Extract provided:
Candyman: The Whole Damn Swarm

deadline for submissions: 
July 8, 2022
full name / name of organization: 
University of Sheffield Centre for the History of the Gothic, Sheffield Hallam Fear 2000, University of California Riverside

30 years ago, Polygram Filmed Entertainment released Candyman, a film loosely adapted from Clive Barker’s short story “The Forbidden”. Unlike Barker’s original text, this Candyman was set in Chicago, specifically the urban ghetto Cabrini Green, and seemed to focus on the tragedy of a Black artist who vengefully returns as a violent ghost after his brutal lynching. The film and its ideologies were complicated. Innovative in its starting point – a story of profound Black suffering which called attention to the racial injustice underpinning US society – audiences were also given a tale which reiterated ideas of Black monstrosity and illogical interracial violence. Notably, the film and its stars went on to win a number of awards, and spawned a franchise worthy of critical exploration.

 

29 years later, Jordan Peele and Nia DaCosta released the long-awaited Black response to the original film. Released in the midst of another wave of anti-Black violence, the film served as both tribute and corrective to the original, shifting the focus from the white heroine’s quest (the center of the original film) to the terror and pain of Black men made monstrous and the Black women forced to act as witnesses. Ultimately this later film asked audiences “who is the real monster: Candyman, or the violent racist society which created him?”

Assignment A: What is the deadline for submissions in the Candyman call for papers?
Assignment B: Please reproduce everything in the Candyman call for papers from "30 years ago, Polygram" down to "of critical exploration.".
The material after this point is separate from the Candyman call for papers.

Supplied records:
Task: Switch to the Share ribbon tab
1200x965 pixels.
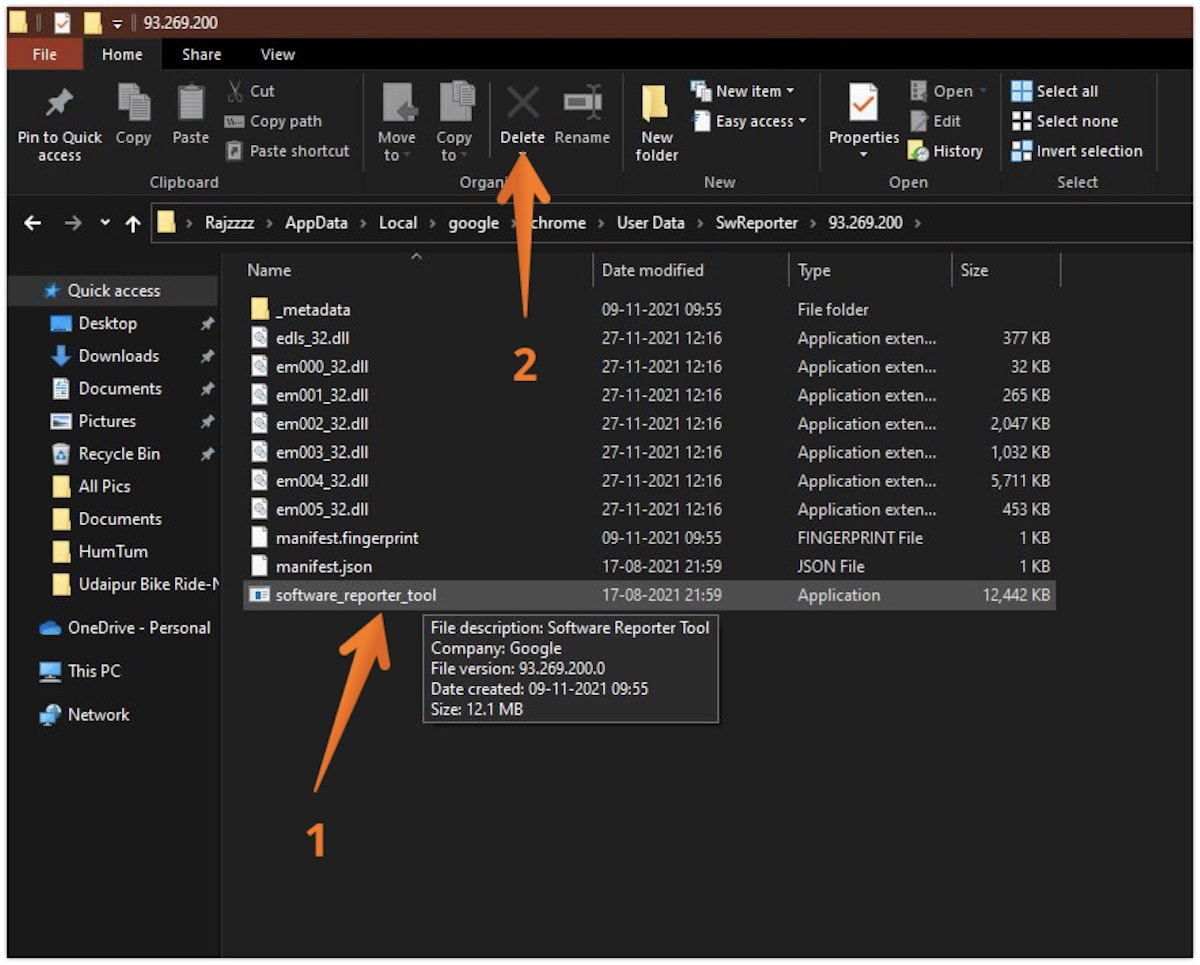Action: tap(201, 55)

--

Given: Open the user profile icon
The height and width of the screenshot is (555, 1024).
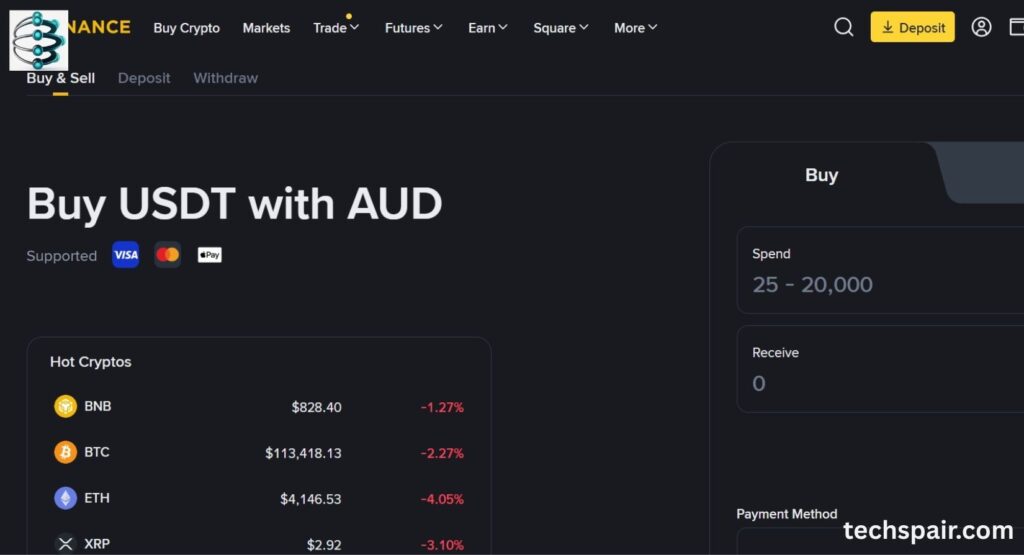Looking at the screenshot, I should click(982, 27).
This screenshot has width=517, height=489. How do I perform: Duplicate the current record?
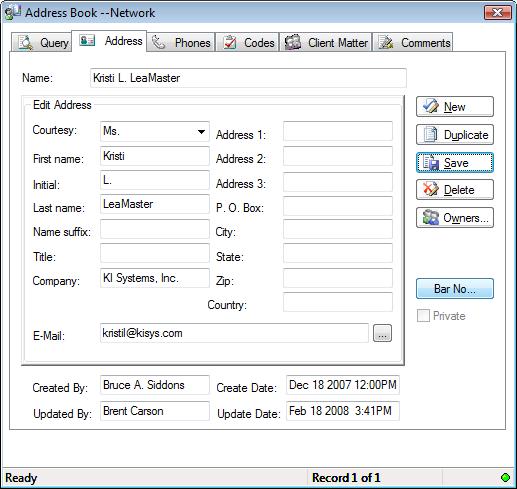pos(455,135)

---

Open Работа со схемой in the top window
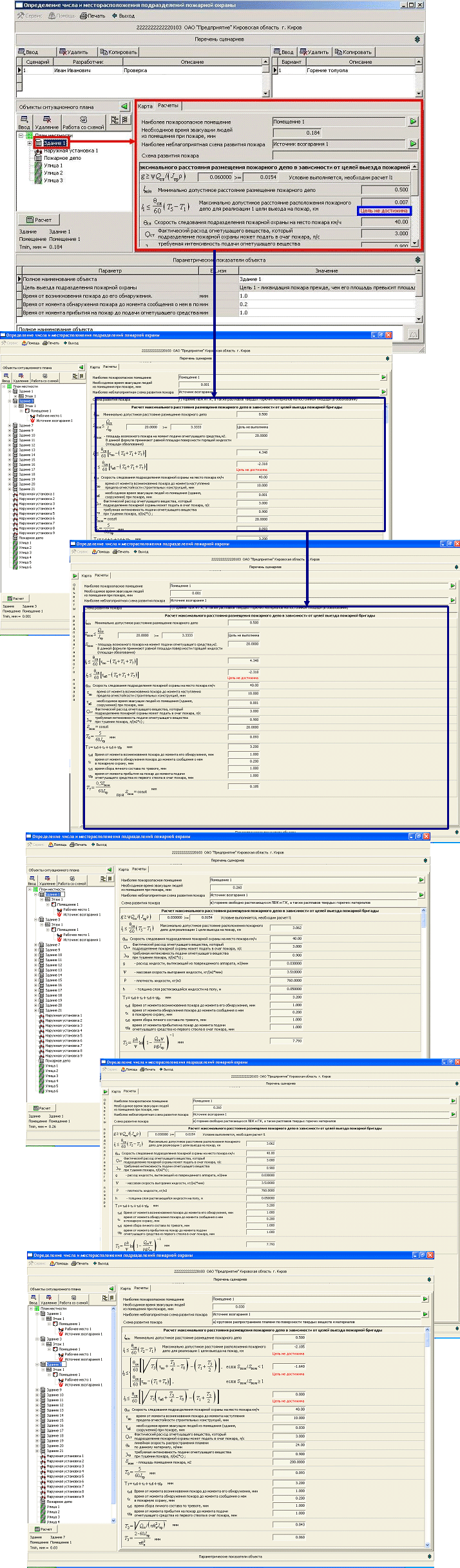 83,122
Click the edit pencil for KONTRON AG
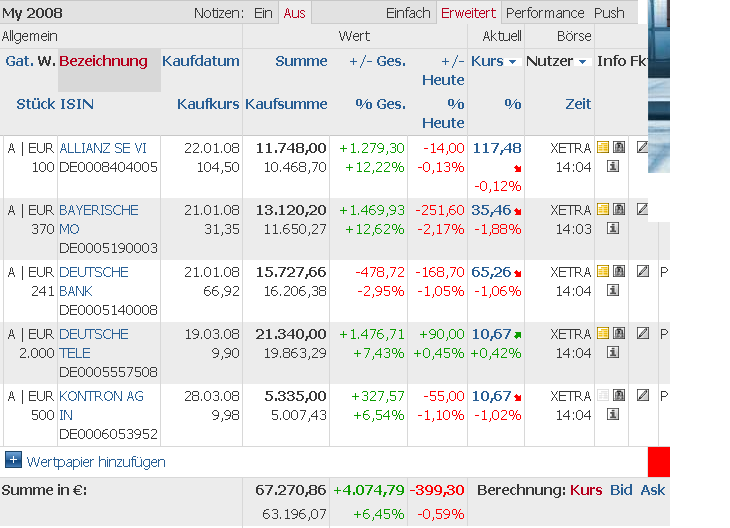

Task response A: July 8, 2022

Task response B:
30 years ago, Polygram Filmed Entertainment released Candyman, a film loosely adapted from Clive Barker’s short story “The Forbidden”. Unlike Barker’s original text, this Candyman was set in Chicago, specifically the urban ghetto Cabrini Green, and seemed to focus on the tragedy of a Black artist who vengefully returns as a violent ghost after his brutal lynching. The film and its ideologies were complicated. Innovative in its starting point – a story of profound Black suffering which called attention to the racial injustice underpinning US society – audiences were also given a tale which reiterated ideas of Black monstrosity and illogical interracial violence. Notably, the film and its stars went on to win a number of awards, and spawned a franchise worthy of critical exploration.